Pointing records for text and elements |
====
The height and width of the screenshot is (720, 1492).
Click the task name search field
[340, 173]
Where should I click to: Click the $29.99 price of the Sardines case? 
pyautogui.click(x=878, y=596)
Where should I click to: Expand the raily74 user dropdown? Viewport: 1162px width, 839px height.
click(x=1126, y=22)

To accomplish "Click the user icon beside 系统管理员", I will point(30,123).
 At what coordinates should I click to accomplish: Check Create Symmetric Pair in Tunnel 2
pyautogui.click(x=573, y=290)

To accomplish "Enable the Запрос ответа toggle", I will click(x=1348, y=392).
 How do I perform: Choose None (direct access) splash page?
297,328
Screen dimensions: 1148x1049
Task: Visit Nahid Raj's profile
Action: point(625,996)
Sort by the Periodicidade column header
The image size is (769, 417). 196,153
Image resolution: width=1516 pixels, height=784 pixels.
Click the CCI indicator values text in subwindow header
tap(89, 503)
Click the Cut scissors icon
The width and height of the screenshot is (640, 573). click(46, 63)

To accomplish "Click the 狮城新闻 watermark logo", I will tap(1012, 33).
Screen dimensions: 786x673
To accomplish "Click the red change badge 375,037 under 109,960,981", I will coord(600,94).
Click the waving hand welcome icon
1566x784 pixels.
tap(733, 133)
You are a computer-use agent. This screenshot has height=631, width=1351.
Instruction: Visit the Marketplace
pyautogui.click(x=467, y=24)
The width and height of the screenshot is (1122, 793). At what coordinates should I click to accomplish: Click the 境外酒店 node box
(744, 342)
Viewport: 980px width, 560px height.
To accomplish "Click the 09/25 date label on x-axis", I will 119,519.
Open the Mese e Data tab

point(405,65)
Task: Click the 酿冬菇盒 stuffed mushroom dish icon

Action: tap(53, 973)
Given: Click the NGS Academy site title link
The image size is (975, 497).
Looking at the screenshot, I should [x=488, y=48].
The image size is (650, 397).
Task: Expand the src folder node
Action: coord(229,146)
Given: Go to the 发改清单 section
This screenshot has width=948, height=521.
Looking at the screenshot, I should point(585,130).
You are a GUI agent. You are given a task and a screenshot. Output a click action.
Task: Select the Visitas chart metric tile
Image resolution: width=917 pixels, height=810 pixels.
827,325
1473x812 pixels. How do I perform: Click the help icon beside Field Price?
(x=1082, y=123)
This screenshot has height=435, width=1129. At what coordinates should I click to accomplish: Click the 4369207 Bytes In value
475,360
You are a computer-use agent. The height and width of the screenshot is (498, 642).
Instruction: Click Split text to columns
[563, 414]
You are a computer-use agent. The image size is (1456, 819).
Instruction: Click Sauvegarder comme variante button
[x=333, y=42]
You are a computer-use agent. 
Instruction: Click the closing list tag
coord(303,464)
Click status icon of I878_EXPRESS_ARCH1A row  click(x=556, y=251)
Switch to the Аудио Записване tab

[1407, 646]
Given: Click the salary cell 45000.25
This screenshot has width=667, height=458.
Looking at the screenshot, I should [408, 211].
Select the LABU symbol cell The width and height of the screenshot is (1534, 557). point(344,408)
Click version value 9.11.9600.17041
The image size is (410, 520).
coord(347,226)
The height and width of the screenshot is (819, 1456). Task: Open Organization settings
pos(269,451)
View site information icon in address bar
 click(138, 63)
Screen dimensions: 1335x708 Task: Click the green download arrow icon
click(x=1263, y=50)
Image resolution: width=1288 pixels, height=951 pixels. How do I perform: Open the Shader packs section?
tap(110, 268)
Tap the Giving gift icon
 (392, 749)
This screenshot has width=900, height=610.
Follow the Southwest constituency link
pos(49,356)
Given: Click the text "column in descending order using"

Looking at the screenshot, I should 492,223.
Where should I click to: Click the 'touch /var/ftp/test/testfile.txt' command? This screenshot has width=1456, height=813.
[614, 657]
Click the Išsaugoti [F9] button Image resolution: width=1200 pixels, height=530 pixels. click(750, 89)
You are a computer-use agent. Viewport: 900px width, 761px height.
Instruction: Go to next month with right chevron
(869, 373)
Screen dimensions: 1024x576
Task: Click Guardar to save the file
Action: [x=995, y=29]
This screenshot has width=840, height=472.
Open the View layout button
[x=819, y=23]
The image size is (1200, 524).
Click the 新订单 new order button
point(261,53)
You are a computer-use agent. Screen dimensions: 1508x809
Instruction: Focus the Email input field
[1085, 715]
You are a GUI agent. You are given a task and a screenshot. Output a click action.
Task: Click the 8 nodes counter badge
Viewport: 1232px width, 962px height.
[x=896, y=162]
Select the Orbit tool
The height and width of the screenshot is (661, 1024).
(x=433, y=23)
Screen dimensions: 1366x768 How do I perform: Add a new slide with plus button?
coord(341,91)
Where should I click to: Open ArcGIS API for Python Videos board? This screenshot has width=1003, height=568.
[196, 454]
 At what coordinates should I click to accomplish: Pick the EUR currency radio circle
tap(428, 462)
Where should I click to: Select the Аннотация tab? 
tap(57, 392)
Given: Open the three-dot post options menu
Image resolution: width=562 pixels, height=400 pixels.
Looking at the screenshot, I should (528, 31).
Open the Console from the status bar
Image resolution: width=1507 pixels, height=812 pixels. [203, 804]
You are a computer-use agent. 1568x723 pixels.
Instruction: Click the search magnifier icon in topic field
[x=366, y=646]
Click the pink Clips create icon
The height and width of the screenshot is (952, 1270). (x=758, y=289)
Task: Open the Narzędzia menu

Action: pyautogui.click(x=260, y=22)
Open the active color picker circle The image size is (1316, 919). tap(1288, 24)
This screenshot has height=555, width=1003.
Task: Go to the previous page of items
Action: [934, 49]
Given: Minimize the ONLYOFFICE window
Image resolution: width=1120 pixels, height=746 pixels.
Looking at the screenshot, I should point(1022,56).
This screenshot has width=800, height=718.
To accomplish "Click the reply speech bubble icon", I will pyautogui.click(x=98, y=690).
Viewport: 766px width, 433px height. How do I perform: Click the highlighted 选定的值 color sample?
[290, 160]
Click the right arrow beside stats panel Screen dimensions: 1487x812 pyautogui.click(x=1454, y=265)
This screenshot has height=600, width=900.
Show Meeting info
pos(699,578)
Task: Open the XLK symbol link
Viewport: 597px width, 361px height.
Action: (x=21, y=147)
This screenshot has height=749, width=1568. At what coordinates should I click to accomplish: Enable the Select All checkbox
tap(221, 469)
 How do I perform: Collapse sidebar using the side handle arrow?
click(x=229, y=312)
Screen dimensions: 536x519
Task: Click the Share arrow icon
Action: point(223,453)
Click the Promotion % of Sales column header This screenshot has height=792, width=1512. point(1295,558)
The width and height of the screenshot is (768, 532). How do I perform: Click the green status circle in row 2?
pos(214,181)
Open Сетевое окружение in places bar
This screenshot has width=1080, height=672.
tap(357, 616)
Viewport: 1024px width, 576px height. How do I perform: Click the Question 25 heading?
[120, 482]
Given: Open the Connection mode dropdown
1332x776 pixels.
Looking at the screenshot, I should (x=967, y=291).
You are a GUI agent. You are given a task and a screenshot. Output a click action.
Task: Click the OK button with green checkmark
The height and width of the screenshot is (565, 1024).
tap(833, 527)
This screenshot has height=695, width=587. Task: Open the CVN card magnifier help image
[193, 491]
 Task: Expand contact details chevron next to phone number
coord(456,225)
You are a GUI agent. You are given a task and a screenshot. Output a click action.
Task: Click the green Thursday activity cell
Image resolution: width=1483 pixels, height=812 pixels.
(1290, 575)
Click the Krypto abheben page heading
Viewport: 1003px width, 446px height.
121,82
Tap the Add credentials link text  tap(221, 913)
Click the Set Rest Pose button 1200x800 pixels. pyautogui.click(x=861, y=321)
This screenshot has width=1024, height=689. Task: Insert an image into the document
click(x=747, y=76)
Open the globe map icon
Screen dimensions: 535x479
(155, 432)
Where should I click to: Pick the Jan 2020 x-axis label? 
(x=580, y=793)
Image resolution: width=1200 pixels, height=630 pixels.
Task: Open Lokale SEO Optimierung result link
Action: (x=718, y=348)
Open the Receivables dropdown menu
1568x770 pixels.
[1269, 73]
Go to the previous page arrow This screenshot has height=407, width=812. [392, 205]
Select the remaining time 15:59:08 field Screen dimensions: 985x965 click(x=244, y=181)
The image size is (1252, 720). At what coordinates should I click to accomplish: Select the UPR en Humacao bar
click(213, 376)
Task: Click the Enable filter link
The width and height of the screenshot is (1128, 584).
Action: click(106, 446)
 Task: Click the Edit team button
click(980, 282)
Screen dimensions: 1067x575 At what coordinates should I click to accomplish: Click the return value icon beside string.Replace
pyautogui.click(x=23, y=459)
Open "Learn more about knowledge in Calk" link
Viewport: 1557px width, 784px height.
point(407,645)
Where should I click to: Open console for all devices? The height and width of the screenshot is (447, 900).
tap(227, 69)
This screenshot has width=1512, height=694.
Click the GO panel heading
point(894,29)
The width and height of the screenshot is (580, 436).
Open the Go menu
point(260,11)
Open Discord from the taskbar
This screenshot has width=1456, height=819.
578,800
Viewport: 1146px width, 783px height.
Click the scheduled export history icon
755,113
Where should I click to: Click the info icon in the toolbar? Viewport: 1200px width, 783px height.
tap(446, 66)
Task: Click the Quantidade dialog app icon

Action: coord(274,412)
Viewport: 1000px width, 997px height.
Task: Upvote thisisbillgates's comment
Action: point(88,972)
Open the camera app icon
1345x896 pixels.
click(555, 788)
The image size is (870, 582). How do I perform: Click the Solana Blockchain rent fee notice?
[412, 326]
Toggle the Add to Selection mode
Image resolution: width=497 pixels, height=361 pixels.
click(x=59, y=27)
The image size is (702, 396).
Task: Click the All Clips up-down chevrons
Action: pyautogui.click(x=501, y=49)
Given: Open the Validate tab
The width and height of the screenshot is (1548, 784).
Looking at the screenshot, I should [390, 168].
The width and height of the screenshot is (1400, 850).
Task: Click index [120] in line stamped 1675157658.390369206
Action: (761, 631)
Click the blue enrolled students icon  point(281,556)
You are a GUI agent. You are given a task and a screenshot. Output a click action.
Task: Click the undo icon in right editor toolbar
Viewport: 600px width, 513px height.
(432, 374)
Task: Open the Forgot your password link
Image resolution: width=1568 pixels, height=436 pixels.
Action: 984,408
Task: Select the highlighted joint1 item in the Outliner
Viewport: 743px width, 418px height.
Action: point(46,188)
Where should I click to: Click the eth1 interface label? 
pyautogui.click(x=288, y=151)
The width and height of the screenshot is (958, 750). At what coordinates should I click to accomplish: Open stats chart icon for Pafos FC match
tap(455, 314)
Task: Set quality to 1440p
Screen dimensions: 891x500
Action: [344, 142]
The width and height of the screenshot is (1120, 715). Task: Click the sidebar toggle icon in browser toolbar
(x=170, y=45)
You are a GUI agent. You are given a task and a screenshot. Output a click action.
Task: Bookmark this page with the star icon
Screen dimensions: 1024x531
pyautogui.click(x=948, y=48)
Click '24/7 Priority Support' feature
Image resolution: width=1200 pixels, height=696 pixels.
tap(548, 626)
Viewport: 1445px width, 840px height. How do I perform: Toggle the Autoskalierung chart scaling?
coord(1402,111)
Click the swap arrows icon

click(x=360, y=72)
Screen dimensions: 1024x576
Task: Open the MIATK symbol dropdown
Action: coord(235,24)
====
What is being asked | Copy the entries word for word, from the line with "This screenshot has width=1512, height=694." to the line with "Action: point(46,188)", both ends included.

Result of the task |
This screenshot has width=1512, height=694.
Click the GO panel heading
point(894,29)
The width and height of the screenshot is (580, 436).
Open the Go menu
point(260,11)
Open Discord from the taskbar
This screenshot has width=1456, height=819.
578,800
Viewport: 1146px width, 783px height.
Click the scheduled export history icon
755,113
Where should I click to: Click the info icon in the toolbar? Viewport: 1200px width, 783px height.
tap(446, 66)
Task: Click the Quantidade dialog app icon

Action: coord(274,412)
Viewport: 1000px width, 997px height.
Task: Upvote thisisbillgates's comment
Action: point(88,972)
Open the camera app icon
1345x896 pixels.
click(555, 788)
The image size is (870, 582). How do I perform: Click the Solana Blockchain rent fee notice?
[412, 326]
Toggle the Add to Selection mode
Image resolution: width=497 pixels, height=361 pixels.
click(x=59, y=27)
The image size is (702, 396).
Task: Click the All Clips up-down chevrons
Action: pyautogui.click(x=501, y=49)
Given: Open the Validate tab
The width and height of the screenshot is (1548, 784).
Looking at the screenshot, I should [390, 168].
The width and height of the screenshot is (1400, 850).
Task: Click index [120] in line stamped 1675157658.390369206
Action: (761, 631)
Click the blue enrolled students icon  point(281,556)
You are a GUI agent. You are given a task and a screenshot. Output a click action.
Task: Click the undo icon in right editor toolbar
Viewport: 600px width, 513px height.
(432, 374)
Task: Open the Forgot your password link
Image resolution: width=1568 pixels, height=436 pixels.
Action: 984,408
Task: Select the highlighted joint1 item in the Outliner
Viewport: 743px width, 418px height.
Action: point(46,188)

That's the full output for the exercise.